Kepala Badan Kesatuan Bangsa dan Politik (Kesbangpol) DKI Jakarta, Taufan Bakri, mengatakan, indeks demokrasi Jakarta terus mengalami pertumbuhan. Pada 2017, indeks demokrasi DKI tercatat sebesar 84,73, lalu naik menjadi 85,08 di 2018. Capaian itu meningkat jadi 88,29 pada 2019 dan 89,21 di 2020.
“Pemprov DKI berhasil mempertahankan peringkat satu selama empat tahun berturut-turut sejak 2017. Kami mengucapkan terima kasih kepada seluruh stakeholder dan komponen masyarakat yang telah menjaga DKI Jakarta tetap kondusif dan demokratis,” ungkap Taufan, Jumat (3/9/2021).
Dengan perolehan nilai tersebut, DKI Jakarta mampu meraih kategori baik. Taufan menyatakan, Pemprov DKI akan terus menjaga nilai-nilai demokrasi dalam kehidupan bermasyarakat di wilayah DKI Jakarta agar tetap meraih kategori baik dalam indeks demokrasi.
“Untuk bisa mempertahankan hal yang sudah baik ini, tentu kami membutuhkan dukungan semua pihak dan seluruh komponen masyarakat. Mari kita bersama-sama tetap menjaga Jakarta aman dan demokratis,” imbuh Taufan.
Indeks Demokrasi Indonesia terdiri atas tiga aspek dan sebelas variabel. Aspek yang dinilai dalam penghitungan nilai IDI adalah kebebasan sipil, hak-hak politik, dan lembaga demokrasi. Adapun sebelas variabel yang diukur yaitu kebebasan berkumpul dan berserikat, kebebasan berpendapat, serta kebebasan berkeyakinan.

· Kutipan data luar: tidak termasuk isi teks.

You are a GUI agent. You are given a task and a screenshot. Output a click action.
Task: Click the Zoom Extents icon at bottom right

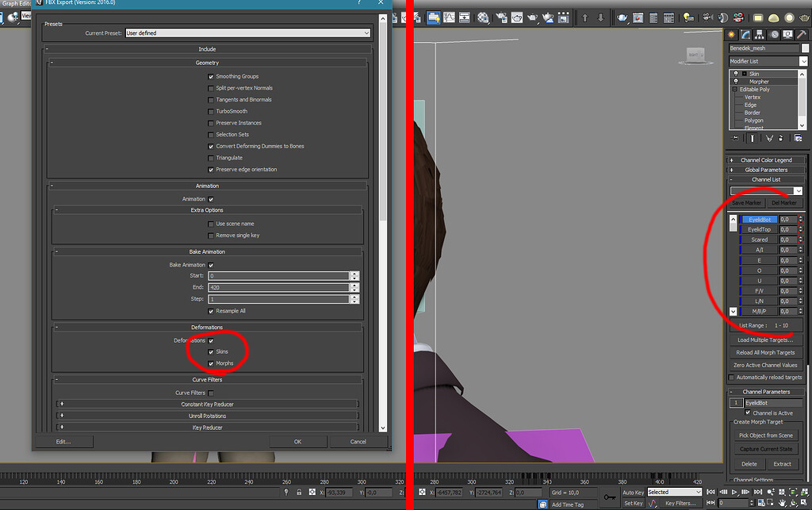point(793,492)
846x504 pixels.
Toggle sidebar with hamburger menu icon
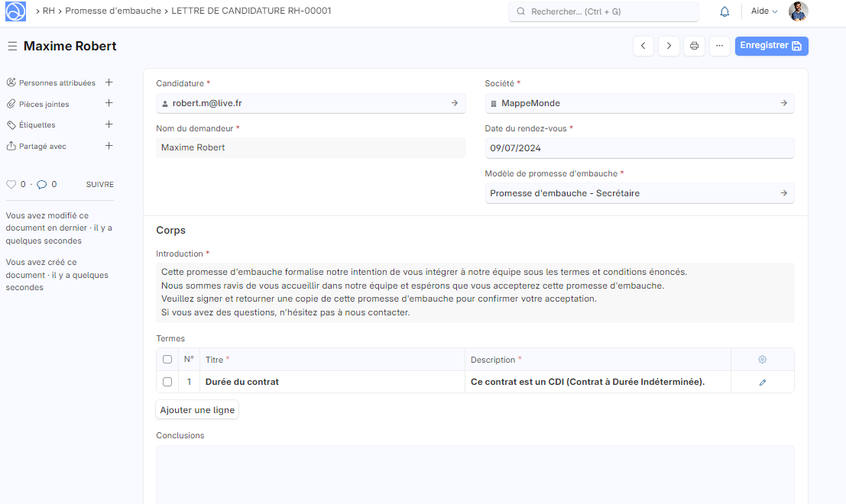(12, 47)
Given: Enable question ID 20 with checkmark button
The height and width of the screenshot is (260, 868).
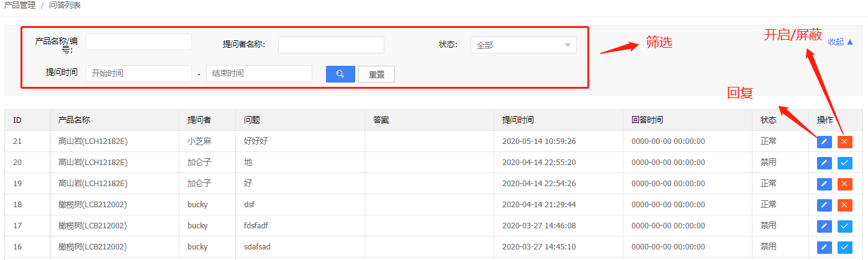Looking at the screenshot, I should click(844, 163).
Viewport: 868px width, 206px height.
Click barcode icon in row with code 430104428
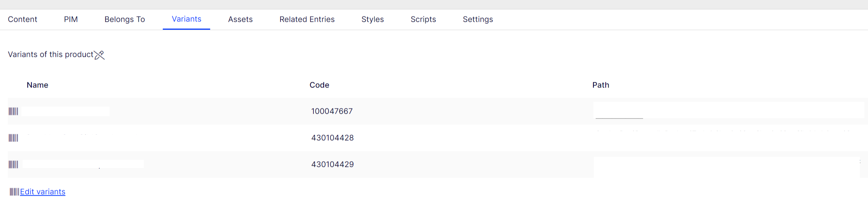click(x=13, y=138)
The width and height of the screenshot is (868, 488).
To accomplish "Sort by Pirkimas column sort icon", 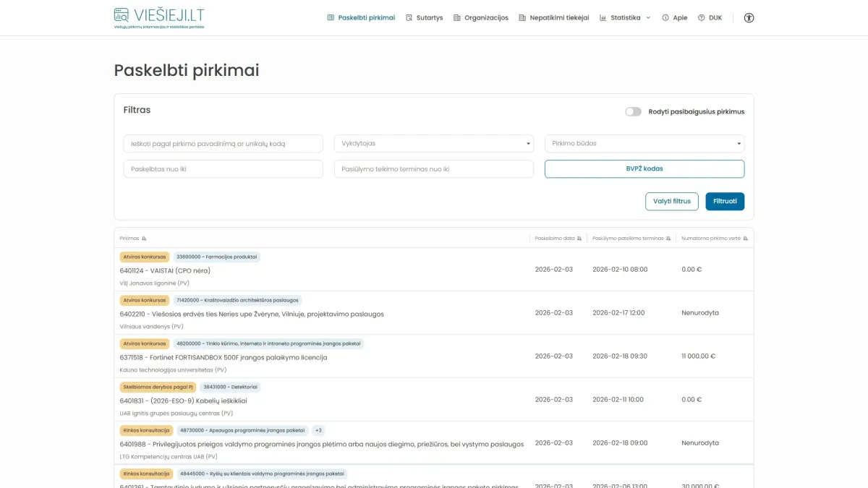I will (x=145, y=239).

Selain itu, indeks juga mengukur variabel kebebasan dari diskriminasi, hak memilih dan dipilih, serta partisipasi politik dalam pengambilan keputusan dan pengawasan. Kemudian, variabel pemilu yang bebas dan adil, peran DPRD, peran partai politik, peran birokrasi pemerintah daerah, dan peran peradilan yang independen.